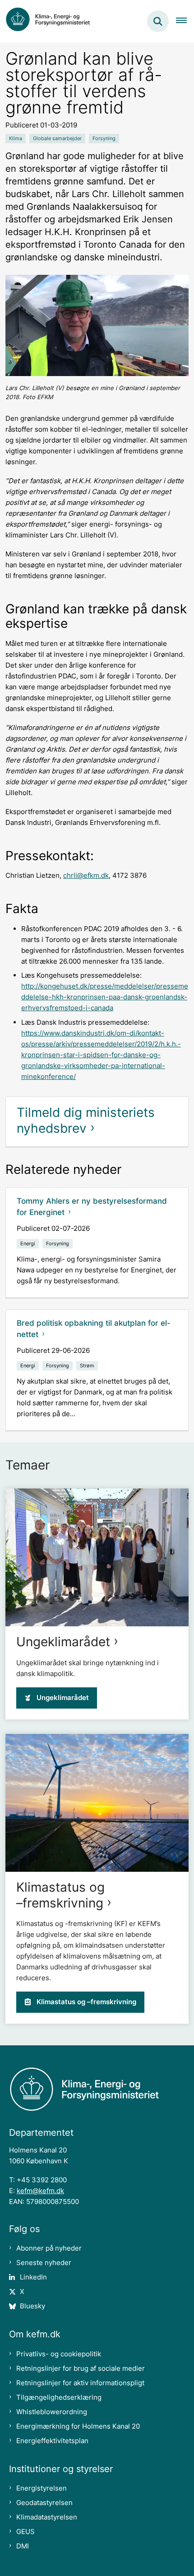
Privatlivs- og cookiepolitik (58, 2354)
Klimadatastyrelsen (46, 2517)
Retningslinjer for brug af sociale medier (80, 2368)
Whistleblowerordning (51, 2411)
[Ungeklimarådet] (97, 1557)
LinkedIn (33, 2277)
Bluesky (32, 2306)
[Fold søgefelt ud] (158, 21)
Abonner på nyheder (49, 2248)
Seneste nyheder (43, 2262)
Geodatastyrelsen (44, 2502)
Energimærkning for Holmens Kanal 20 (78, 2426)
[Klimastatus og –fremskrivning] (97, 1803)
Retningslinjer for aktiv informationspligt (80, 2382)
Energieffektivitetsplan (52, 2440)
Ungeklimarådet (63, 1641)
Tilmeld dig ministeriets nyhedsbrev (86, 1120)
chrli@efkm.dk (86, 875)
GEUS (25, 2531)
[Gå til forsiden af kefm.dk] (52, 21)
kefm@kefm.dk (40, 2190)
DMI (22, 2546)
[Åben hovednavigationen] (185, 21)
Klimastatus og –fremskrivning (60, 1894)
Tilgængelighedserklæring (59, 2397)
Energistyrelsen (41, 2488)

=======

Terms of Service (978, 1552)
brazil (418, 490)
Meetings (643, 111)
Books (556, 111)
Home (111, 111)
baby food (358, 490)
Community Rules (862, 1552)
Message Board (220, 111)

=======

* Problem requirements *
Look above for the line containing "Whistleblowerordning (51, 2411)". Output from there through the line containing "Energistyrelsen (41, 2488)", exactly and inclusively.

* Output of the exercise *
Whistleblowerordning (51, 2411)
[Ungeklimarådet] (97, 1557)
LinkedIn (33, 2277)
Bluesky (32, 2306)
[Fold søgefelt ud] (158, 21)
Abonner på nyheder (49, 2248)
Seneste nyheder (43, 2262)
Geodatastyrelsen (44, 2502)
Energimærkning for Holmens Kanal 20 (78, 2426)
[Klimastatus og –fremskrivning] (97, 1803)
Retningslinjer for aktiv informationspligt (80, 2382)
Energieffektivitetsplan (52, 2440)
Ungeklimarådet (63, 1641)
Tilmeld dig ministeriets nyhedsbrev (86, 1120)
chrli@efkm.dk (86, 875)
GEUS (25, 2531)
[Gå til forsiden af kefm.dk] (52, 21)
kefm@kefm.dk (40, 2190)
DMI (22, 2546)
[Åben hovednavigationen] (185, 21)
Klimastatus og –fremskrivning (60, 1894)
Tilgængelighedserklæring (59, 2397)
Energistyrelsen (41, 2488)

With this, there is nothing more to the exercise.